MPs address pension concerns amid increased fears of scams

MPs address pension concerns amid increased fears of scams

The UK Work and Pensions Committee is to carry out a far-reaching examination of the pensions industry amid fears that the public is receiving poor financial advice or even falling prey to ‘scams’ and fraudsters when it comes to their savings and retirement incomes.

At the heart of the MPs’ concerns is the so-called “pension freedom” reforms of 2015, which allowed customers to draw down their retirement income in lump sums if they so-wished.

This has led to some being pressured into making big withdrawals to invest in risky schemes or even being defrauded, said the MPs.

The committee, chaired by Labour MP for Birkenhead Frank Field (pictured left), said that more than $10bn had been withdrawn in lump sums since rules were relaxed, with an associated plummeting in sales of annuities.

More than £43m had been lost to fraud, said the committee, referring to police data, and only 7% of pensioners had used the free pensions advice service Pension Wise.

There were concerns that some scammers were using the anti-scammer kitemark to lull unsuspecting customers into a false sense of security, leading to their being duped.

In a statement, the committee said that concerns over fraud were just part of the picture and that it would also be looking at the broader picture in terms of what people are doing with their savings and whether people are accessing the right kind of impartial advice.

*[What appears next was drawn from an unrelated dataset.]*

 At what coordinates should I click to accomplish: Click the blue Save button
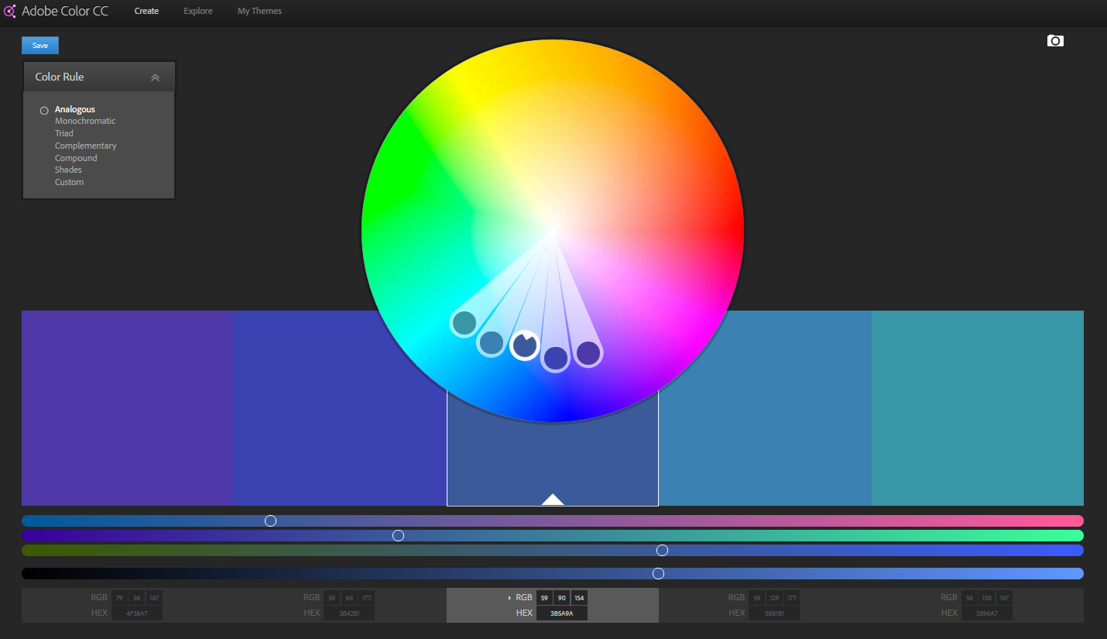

Referring to whether the law of unintended consequences had inadvertently applied to then Chancellor George Osborne’s reforms, Field said that the committee needed to look again at what those reforms’ objectives were, and how far they had been achieved.

Easy prey for scammers

He was “particularly concerned” that the reforms might have made it easier for scammers to prey on pensioners.

“Pension freedom and choice liberated savers to choose what they wanted to do with their own money,” he said.

“This was welcome, but as with any radical reform it is important to monitor its practical effects closely to ensure it is working as envisaged.

“In this case, it is vital that adequate support ensures people are equipped to ensure they don’t make decisions they subsequently regret.

“This policy must not become the freedom to liberate people of their savings,” he concluded.